裡邊“咔噠”一聲,林肯把自己鎖在了那間陰暗的房間裡。我往往是到法院書記辦公室呆上個把小時,又到近處的小店裡逛一陣才轉回去。那時,也許已有顧客找上門了,林肯在向他們提出法律方面的建議;也許愁雲已經消散,他正在背誦一則印第安那故事。中午,我趕回家用餐。一個小時回來後,卻發現他還坐在辦公室裡,正在吃從樓下店鋪買來的乳酪或脆餅乾。其實辦公室和他家的距離並不遠,穿過幾座廣場就可以到家了。下午五六點鐘,我要下班了。而他不是坐在法院的臺階上消磨時光,就是坐在樓梯口的櫃子上,跟幾個二流子說笑。他常常待到深夜,因為辦公室裡還有燈光。他一直要等到萬物都沉睡以後,才在樹木和街道的幢幢暗影中潛回家去。這位日後成為美國總統的男人,悄無聲息地溜進一棟木屋裡——那個他姑且稱為“家”的地方。
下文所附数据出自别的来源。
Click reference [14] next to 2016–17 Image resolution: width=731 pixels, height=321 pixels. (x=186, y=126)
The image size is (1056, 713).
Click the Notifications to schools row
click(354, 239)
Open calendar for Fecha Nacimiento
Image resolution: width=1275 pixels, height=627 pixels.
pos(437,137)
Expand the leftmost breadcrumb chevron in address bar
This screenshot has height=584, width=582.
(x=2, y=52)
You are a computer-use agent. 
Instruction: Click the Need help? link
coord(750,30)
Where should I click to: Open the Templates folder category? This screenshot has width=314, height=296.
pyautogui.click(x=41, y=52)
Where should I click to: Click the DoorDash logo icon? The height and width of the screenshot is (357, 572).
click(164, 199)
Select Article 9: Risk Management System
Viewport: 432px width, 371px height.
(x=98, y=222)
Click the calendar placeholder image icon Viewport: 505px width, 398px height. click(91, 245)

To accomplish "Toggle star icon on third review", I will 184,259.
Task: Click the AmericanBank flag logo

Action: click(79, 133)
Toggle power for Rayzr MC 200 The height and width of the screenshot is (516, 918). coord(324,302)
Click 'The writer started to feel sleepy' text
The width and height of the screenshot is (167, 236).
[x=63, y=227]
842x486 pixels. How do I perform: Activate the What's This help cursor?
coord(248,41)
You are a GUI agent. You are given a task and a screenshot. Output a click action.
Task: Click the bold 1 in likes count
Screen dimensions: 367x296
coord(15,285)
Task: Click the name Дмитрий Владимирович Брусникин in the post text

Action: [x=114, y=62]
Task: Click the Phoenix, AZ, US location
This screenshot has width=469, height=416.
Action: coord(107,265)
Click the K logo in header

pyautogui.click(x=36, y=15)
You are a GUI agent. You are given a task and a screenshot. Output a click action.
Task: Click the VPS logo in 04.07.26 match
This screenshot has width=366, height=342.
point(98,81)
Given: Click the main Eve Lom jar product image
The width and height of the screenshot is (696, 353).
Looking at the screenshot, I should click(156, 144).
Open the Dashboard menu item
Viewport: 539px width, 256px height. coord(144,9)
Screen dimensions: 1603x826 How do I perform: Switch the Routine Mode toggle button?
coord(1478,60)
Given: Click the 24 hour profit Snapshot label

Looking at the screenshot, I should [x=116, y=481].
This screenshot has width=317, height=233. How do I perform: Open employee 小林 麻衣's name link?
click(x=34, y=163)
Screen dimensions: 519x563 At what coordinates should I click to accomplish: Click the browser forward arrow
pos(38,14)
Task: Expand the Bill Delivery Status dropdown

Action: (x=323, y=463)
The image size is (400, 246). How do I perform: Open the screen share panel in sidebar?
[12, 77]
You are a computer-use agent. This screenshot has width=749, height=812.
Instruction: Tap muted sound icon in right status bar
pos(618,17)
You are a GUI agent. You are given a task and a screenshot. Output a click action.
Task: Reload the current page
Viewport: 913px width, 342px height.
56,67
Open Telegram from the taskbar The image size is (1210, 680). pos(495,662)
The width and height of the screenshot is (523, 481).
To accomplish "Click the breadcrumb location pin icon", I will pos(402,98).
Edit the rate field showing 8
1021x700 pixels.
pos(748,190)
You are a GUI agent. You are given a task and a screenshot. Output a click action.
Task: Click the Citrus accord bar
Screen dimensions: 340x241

可能有人認為我說得過於誇張了。但我只能說,他們不知道事情的真相。林肯太太有一次惡狠狠地攻擊丈夫,很長時間不肯罷休。即使像林肯這樣一個“對任何人都沒有惡意,對全人類懷有悲憫之心”的人,竟然也失去了控制,他一把扭住她的臂膀,將她從廚房一直推到了家門口,並說道:“你這個遭天罰的,你難道想毀了我的一生!這個家被你弄得像個地獄。快給我滾!”
地獄般的哀愁(1)
他那無盡的幽默和優異的講述故事的才能,同樣令人難以忘懷。
如果林肯的妻子不是瑪麗·陶德,而是安妮·魯勒吉,他的一生將會很幸福,但是絕對不會成為美國總統。不論是林肯的思想還是行動都顯得慢,安妮也絕不會強逼林肯去爭取功名,她並非這樣的女人。相反,瑪麗·陶德卻是一門心思地想進白官,她一嫁給林肯,就開始勸說他爭取被提名為自由黨國會議員候選人。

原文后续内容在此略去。